Belya v. Kapral is a case in which religious extremists are attempting to improperly use the “church autonomy” and “ministerial exception” doctrines to prevent individuals from accessing legal protections. Those doctrines prevent civil courts from answering strictly religious questions and from choosing religious leaders. But they do not, and should not, prevent suits against religious entities simply because they are religious.
Plaintiff Alexander Belya used to be a part of the Russian Orthodox Church Outside of Russia (ROCOR), an element of the Russian Orthodox Church. He applied for a bishop position within the church and was recognized by church leadership as having been appointed to that position. But some members of the church, including several ROCOR clergy, wrote a letter to Moscow falsely accusing Father Alexander of forging documents and fabricating his election as bishop. If that weren’t enough, those who wrote the letter shared it publicly, causing Father Alexander to be widely accused of being a liar and a fraud. Father Alexander left the church and filed a defamation lawsuit against various ROCOR members.
In response to Father Alexander’s defamation suit, the defendants moved to dismiss the case, and to block discovery, based on the church-autonomy and ministerial-exception doctrines. But these doctrines usually apply in employment-discrimination cases. Father Alexander’s defamation suit, by contrast, is not about his employment. He seeks the same protections as anyone who has falsely had their name and reputation dragged through the mud in public. So extending these doctrines to Father Alexander’s claims would represent a substantial expansion of how most courts have applied them—just one of the many ways in which extremists have pushed to expand these doctrines to make religious entities entirely free from civil laws.

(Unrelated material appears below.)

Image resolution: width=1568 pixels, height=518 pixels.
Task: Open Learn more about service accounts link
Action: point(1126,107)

When the district court denied the defendants’ motion to dismiss and motion to block discovery, they immediately appealed to the U.S. Court of Appeals for the Second Circuit. But courts of appeals are not allowed to hear a case until the case is finally resolved by the district court. And the district court’s decision didn’t resolve the case. Quite the opposite: it simply allowed the case to proceed. Put simply, the defendants tried to skirt bedrock rules that everyone has to play by, which would make it prohibitively difficult to bring even strong, evidence-based claims against religious organizations—thus allowing them to play by different rules than everyone else.

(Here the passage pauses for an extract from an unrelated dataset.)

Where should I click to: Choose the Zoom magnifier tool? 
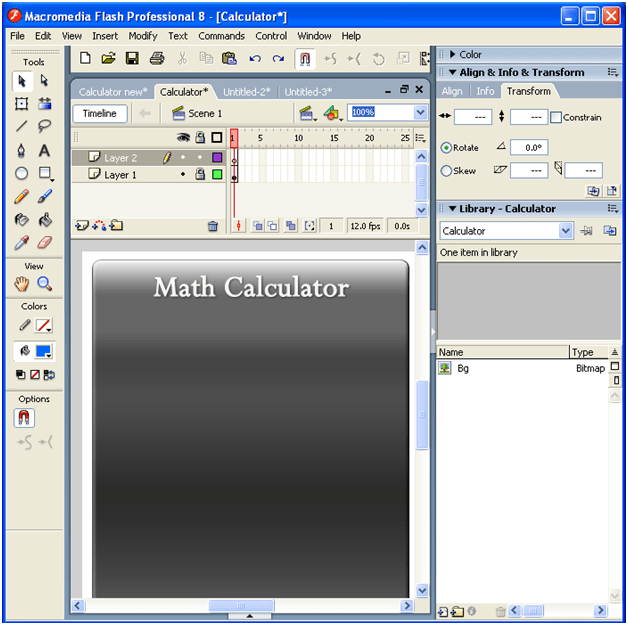[44, 284]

Americans United took on Father Alexander’s representation on appeal. In late December 2021, we filed a brief on Father Alexander’s behalf in the Second Circuit. We argued, first, that because the district court’s orders were not final (and because of various procedural errors that the defendants made in the district court), the court of appeals did not have jurisdiction to take the case. Second, we argued that even if the appeals court somehow had jurisdiction, the church-autonomy and ministerial-exception doctrines did not bar Belya’s defamation claims. On March 7, 2022, AU Litigation Counsel Bradley Girard presented oral argument to the Second Circuit.

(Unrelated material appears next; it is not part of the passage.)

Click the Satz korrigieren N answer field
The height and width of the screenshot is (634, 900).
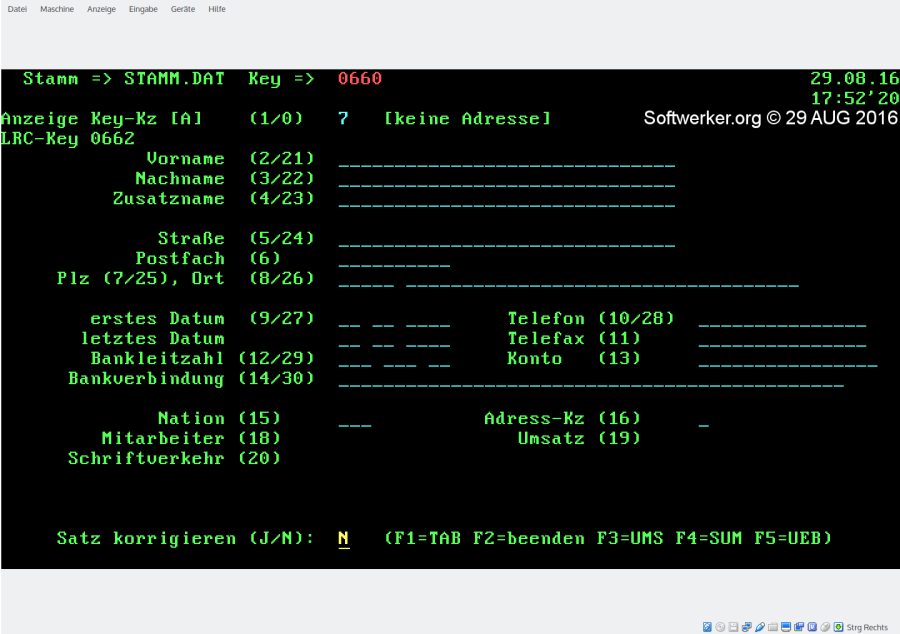click(343, 539)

In an opinion issued on August 17, 2022, and revised on September 16, 2022, the Second Circuit unanimously agreed with us that it did not have jurisdiction, dismissed the appeal, and allowed the case to proceed in the district court. The Second Circuit also held that the church-autonomy and ministerial-exception doctrines are not jurisdictional bars that prevent courts from ever hearing disputes involving religious parties. The defendants then petitioned the full Second Circuit to rehear the appeal, which that court denied on February 8, 2023. On February 27, 2023, the defendants filed a petition with the U.S. Supreme Court asking it to review the case. And on May 1, 2023, Americans United filed a brief in the Supreme Court explaining why it shouldn’t take the case.